This category includes fundamental concepts that are discussed in traditional science classes at the macro and micro level - but require an emphasis because of the impact and application at the nanoscale. For example, as the size of a particle is reduced the surface area to volume ratio increases. This means that more of the particle atoms are on the surface which will impact chemical reactivity. Another aspect is included in the concepts of linear, areal and volumic dependencies on the linear dimension. When a parameter, say pressure, is dependent on multiple powers of the linear dimension, considering the impact at the nanoscale can be counter intuitive. These modules allow students to think about the world of the very small based on fundamental concepts and serve as a good introduction to nanoscience.
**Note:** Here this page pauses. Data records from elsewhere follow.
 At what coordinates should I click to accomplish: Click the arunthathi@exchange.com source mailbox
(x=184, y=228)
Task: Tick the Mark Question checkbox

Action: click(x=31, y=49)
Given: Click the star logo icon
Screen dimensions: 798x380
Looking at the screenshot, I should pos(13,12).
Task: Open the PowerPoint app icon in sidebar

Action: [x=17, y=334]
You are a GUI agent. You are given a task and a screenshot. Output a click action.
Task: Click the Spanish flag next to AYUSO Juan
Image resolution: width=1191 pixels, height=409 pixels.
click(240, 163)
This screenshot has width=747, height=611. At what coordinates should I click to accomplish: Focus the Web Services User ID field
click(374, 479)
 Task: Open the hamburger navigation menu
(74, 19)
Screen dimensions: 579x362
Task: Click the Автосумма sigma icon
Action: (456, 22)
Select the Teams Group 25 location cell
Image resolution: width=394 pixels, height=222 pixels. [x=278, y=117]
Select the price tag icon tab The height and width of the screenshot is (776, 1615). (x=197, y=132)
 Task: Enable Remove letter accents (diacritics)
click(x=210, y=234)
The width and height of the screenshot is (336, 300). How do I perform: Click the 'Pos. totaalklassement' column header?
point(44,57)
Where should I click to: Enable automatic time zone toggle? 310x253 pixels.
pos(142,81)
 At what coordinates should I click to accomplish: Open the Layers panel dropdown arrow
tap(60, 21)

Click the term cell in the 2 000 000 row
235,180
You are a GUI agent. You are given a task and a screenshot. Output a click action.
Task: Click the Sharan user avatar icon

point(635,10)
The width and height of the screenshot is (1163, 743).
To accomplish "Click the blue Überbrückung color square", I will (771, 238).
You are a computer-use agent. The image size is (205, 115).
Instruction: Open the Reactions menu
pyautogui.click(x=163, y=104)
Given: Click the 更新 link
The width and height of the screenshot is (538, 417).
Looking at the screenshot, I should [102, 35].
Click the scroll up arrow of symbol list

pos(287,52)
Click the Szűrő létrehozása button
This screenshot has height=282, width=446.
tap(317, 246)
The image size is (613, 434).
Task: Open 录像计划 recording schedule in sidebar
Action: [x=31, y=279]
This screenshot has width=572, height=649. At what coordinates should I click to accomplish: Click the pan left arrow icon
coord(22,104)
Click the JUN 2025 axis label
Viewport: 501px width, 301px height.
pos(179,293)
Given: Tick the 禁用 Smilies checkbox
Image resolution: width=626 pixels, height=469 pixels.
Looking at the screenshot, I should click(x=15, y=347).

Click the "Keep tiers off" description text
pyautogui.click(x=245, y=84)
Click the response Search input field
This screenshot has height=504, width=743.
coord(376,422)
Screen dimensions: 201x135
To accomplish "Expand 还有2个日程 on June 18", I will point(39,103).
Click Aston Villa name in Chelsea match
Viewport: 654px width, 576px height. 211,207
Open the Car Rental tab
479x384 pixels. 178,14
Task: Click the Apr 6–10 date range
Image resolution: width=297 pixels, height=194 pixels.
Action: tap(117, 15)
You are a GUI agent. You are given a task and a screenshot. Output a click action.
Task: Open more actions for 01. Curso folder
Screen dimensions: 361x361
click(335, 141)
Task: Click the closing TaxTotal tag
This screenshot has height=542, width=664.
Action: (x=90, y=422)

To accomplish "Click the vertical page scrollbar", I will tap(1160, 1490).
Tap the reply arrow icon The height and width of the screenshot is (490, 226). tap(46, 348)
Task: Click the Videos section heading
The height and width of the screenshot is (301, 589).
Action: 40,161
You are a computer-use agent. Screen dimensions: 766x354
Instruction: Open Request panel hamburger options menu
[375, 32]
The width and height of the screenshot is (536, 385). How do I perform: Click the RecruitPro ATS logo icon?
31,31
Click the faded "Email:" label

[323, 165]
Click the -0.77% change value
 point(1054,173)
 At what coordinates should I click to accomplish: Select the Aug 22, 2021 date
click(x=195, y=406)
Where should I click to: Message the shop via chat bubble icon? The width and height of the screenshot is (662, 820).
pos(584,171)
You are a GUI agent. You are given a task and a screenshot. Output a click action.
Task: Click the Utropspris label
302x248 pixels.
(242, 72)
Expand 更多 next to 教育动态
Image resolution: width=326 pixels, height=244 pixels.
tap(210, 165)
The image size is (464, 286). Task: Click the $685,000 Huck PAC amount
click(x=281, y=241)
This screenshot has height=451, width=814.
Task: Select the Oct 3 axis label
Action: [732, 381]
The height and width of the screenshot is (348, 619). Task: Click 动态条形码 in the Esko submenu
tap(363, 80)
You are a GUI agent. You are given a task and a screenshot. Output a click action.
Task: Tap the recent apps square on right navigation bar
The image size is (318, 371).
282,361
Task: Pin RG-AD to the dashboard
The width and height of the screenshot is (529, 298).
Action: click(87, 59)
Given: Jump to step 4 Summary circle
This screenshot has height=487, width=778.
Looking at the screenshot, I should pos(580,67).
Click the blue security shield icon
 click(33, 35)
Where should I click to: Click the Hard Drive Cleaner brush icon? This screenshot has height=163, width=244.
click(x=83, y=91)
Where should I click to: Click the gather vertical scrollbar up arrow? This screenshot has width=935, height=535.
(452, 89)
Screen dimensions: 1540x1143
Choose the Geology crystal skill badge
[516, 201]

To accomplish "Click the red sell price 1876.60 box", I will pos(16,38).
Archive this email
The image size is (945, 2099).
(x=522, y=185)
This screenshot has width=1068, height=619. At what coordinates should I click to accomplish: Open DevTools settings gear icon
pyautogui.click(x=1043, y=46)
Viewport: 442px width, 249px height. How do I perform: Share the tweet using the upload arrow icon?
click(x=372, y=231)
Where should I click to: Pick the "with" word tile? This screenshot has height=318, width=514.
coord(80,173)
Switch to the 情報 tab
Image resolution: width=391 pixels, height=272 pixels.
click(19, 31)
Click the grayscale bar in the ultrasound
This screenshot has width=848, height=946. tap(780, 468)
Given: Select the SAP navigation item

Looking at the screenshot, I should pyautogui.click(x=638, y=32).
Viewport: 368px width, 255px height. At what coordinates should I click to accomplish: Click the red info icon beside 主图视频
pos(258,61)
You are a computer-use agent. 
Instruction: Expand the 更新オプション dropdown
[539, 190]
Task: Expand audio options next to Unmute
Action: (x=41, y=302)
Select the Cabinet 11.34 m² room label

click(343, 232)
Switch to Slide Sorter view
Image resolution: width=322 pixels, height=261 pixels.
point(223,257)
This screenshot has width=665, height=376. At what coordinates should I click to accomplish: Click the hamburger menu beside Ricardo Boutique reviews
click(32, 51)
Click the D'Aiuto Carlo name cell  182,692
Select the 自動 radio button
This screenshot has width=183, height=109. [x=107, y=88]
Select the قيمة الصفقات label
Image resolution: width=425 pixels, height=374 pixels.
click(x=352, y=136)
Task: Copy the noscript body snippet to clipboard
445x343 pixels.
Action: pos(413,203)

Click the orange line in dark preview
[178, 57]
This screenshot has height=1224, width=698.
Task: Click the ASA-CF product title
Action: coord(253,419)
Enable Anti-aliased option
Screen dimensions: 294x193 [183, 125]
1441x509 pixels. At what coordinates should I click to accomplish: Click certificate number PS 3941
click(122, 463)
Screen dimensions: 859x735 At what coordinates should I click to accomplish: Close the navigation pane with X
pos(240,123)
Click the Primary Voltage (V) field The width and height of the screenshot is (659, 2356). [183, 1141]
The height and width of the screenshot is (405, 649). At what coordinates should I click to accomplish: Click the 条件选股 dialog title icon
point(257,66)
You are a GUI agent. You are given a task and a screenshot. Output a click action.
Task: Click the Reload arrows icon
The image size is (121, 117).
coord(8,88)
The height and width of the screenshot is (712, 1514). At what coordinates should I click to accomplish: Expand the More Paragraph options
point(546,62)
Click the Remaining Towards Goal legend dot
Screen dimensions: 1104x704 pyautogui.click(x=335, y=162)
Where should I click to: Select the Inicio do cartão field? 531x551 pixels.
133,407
Although the purist will state that there are four forces, when explaining observed phenomena at the nanoscale it is very useful to include interactions such as ionic and covalent bonding, hydrogen bonds, Brownian motion, van der Waals forces, thermal vibration, rotation , adhesive and cohesive forces and subcategories of these interactions. Often, the effect of what is observed at any scale (macroscale to nanoscale) is dependent upon the priorities of these forces. For example the interaction between planets is driven by the gravitational force because of the large mass of the objects, The strength of the interaction of planets due to the electrostatic forces exists, but is very small -- overshadowed by the gravitational forces. The opposite is often true at the nanoscale, atoms and molecules are significantly impacted by electrostatic forces - and because of the small mass, minimally impacted by gravitational attraction. So it is just a matter of which force or interaction is the top interaction for any given situation. These modules use many different activities which allow students to evaluate the priority of different forces and interactions with different materials and at different scales.
Most students learn at an early age that everything is made of atoms and that atoms group together into molecules. Molecules can be crystals, polymers, proteins or cells. The aspect of nanotechnology that is critical for understanding materials is that the order and/or arrangement of the atoms into molecules and molecules into objects defines the electrical, physical and biological properties of that material. If we observe a unique property of a particular material it is because the molecules /atoms are arranged in a specific manner -- change the arrangement and we change the property. For example, carbon atoms arranged in one manner comprises pencil lead, arranged another way it is a charcoal, arranged another way and it is a diamond. All of these objects are comprised of the same materials, carbon, but each has unique and distinct properties. These modules will enable students to study different materials and their associated properties.